Background: The purpose of the present study was to investigate the effects of
Onjisaponin B (OB) in lipopolysaccharide (LPS)-induced cognitive deficits.
Methods: The rats were divided into four groups: sham group, LPS group (the model group), LPS
+ OB (1 mg/kg) group and LPS + OB (2 mg/kg) group. OB was treated three days before surgery
and thereafter continuously for 7 days. Three days later, rats were intracerebroventricularly injected
with LPS. The levels of inflammatory cytokines and the capability of free radical scavenging
in serum and hippocampus were determined after the LPS challenge. PC12 cells were divided
into control group, LPS group (the model group), LPS + OB (10 µM) group, LPS + OB (20 µM)
group, LPS + OB (40 µM) group, LPS + OB (2 mg/kg) + nicotinamide group. The cell viability
was measured by MTT assay. The protein expressions of Sirt1, p-AMPK, AMPK, Nrf-2, HO-1,
Bcl-2, Bax, caspase-9, caspase-3, p-IκBα, IκBα, p-NF-κBp65 and NF-κBp65 were detected by
western blot analysis.
Results: As a result, OB administration effectively relived the cognitive impairment, reduced the
contents of IL-1β, IL-6, TNF-α, MDA and restored SOD activities of SOD in serum and hippocampus
of LPS-induced rats. Furthermore, OB treatment improved cell viability, ameliorated the
alterations of IL-1β, IL-6, TNF-α, MDA and SOD in the supernatant of LPS-induced PC12 cells.

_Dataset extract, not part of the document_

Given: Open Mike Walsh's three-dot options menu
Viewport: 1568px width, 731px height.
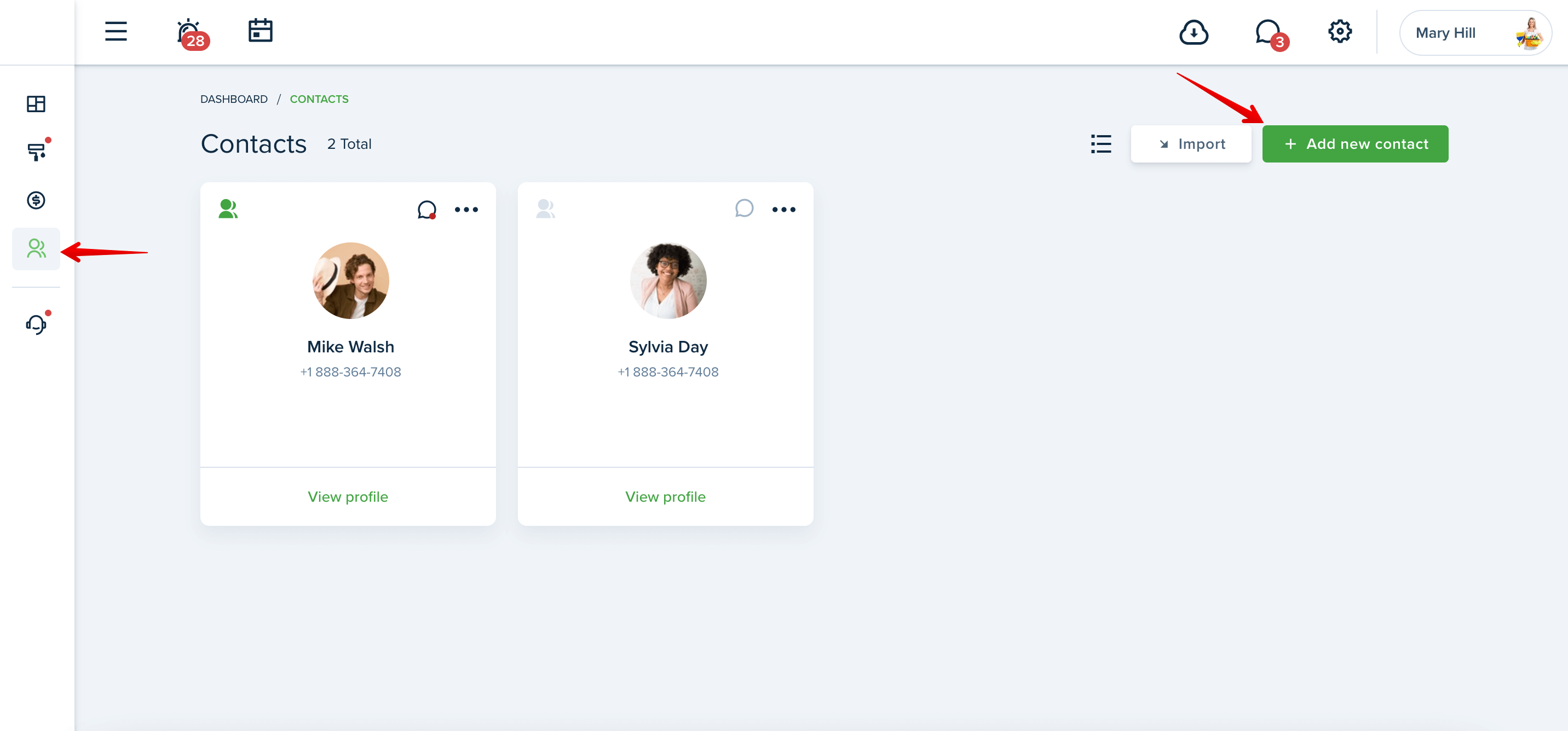Looking at the screenshot, I should 466,210.
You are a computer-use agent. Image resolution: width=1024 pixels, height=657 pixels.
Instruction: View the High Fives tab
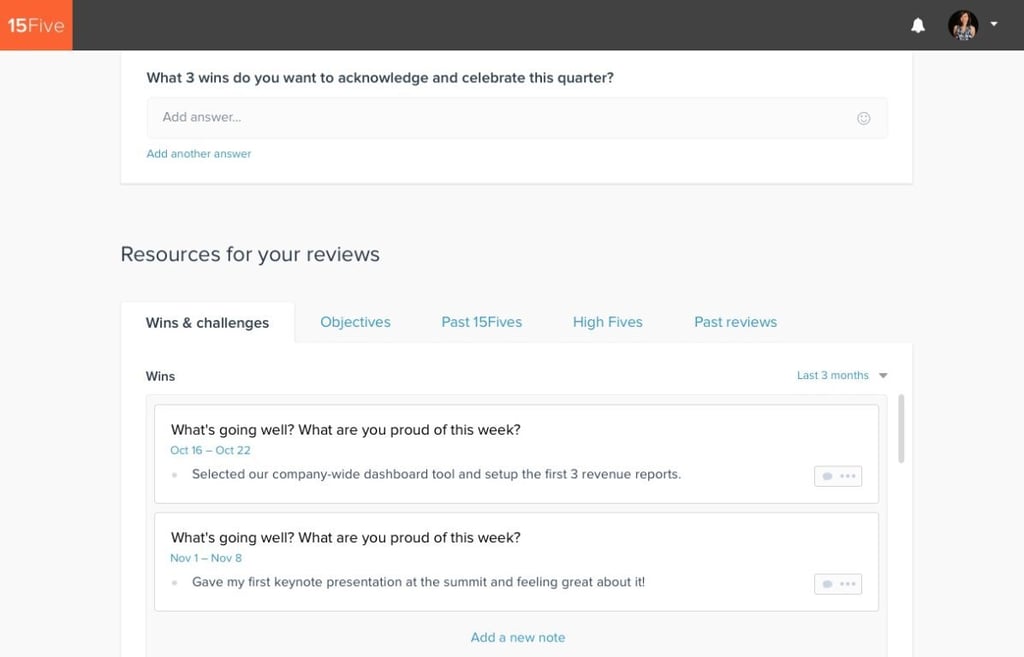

Of note, the expressions of Sirt1, Nrf-2, HO-1, Bcl-2 and p-AMPK were downregulated, while
Bax, caspase-9, caspase-3 and the phosphorylations of IκBα and NF-κBp65 in the LPS-stimulated
hippocampus and PC12 cells were increased attributed to the LPS stimulation. Nevertheless, the
conditions were significantly attenuated by OB treatment. In the LPS-induced PC12 cell, nicotinamide,
a SIRT1 inhibitor, abrogated the beneficial effects of OB, as indicated by the antioxidant,
anti-inflammatory and anti-apoptosis signaling.
Conclusion: Based on the above evidence, our results demonstrated that OB was a potential therapeutic
candidate for LPS-induced cognitive deficits.